* TASK TO COMPLETE: Begin the copy at the line that contains "Where should I click to: Click the SIGNAL", end it at the last line of the entries below, keep every word exact, and include no pictures.

Dataset items:
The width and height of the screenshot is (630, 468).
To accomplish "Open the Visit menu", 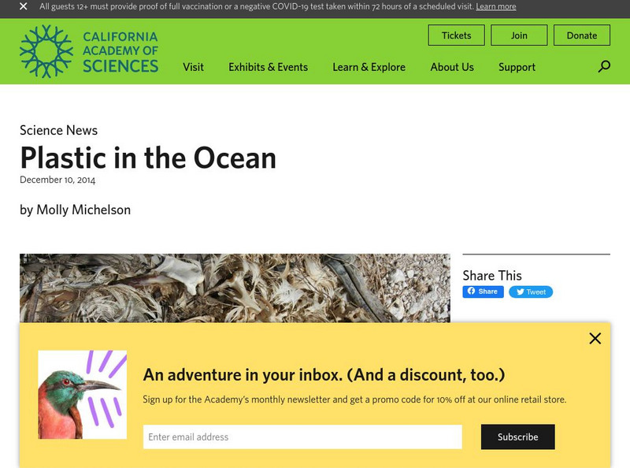I will [x=193, y=67].
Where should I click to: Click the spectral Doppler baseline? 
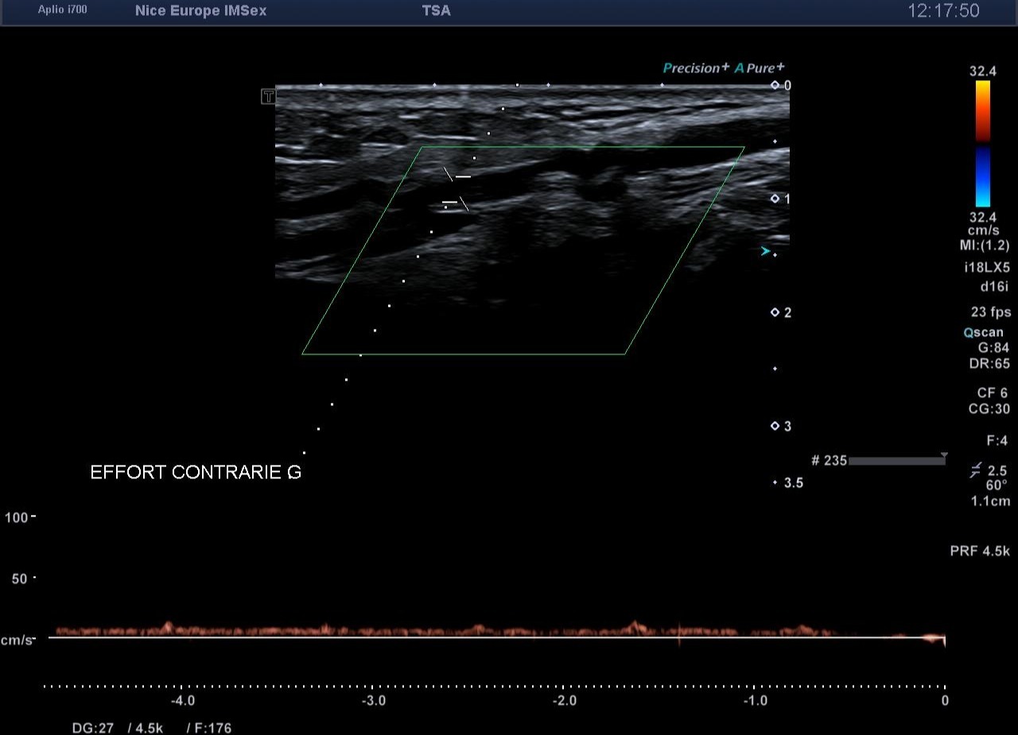coord(493,637)
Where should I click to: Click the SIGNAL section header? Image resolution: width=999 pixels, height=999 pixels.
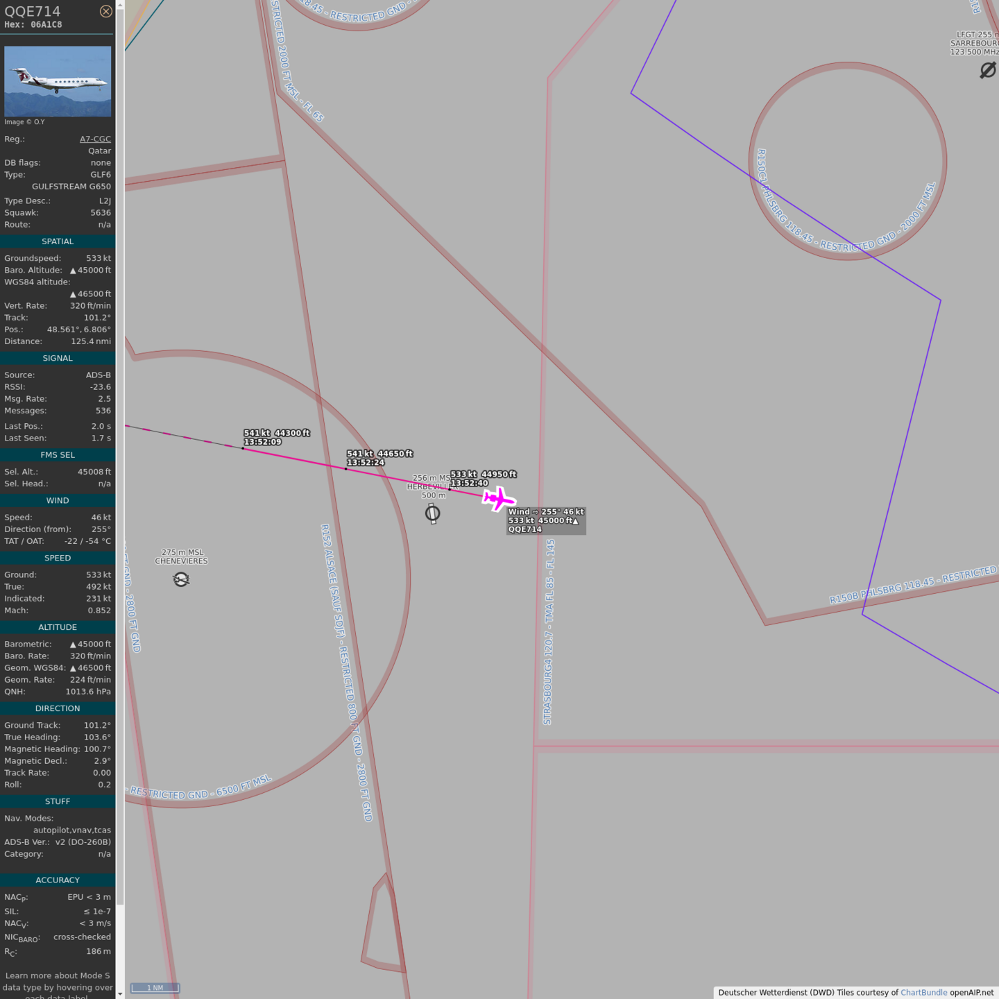tap(58, 358)
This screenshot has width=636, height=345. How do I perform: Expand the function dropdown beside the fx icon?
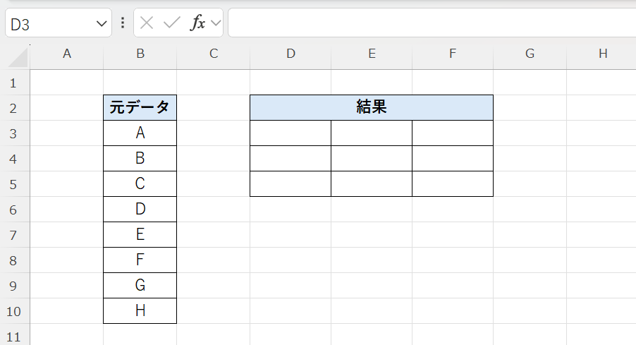coord(216,23)
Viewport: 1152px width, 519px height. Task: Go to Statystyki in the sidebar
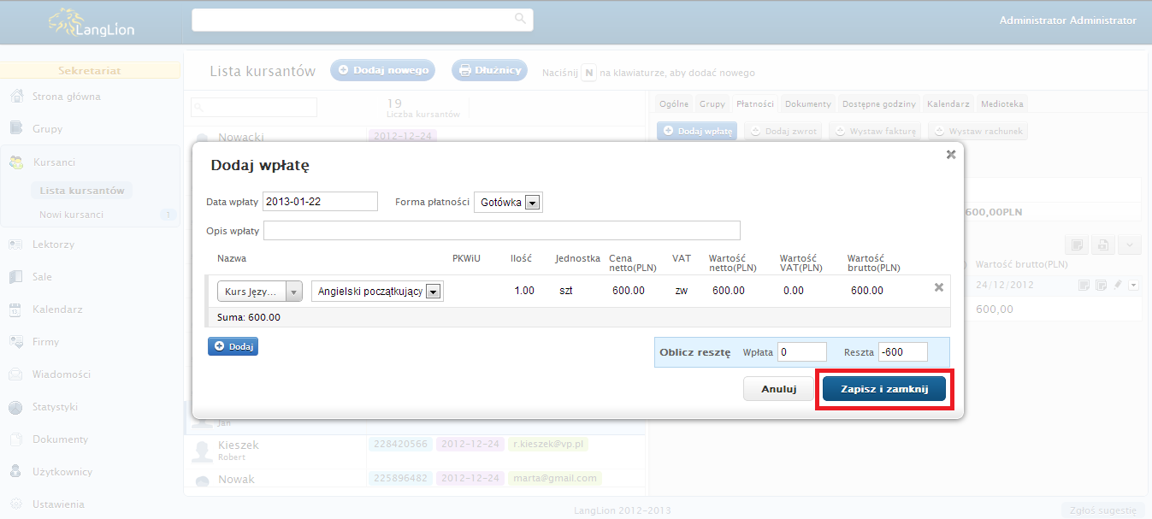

* RESULT:
Where should I click to: Click the SIGNAL section header? Image resolution: width=999 pixels, height=999 pixels.
tap(58, 358)
This screenshot has width=636, height=345. How do I perform: Expand the function dropdown beside the fx icon?
coord(216,23)
Viewport: 1152px width, 519px height. Task: Go to Statystyki in the sidebar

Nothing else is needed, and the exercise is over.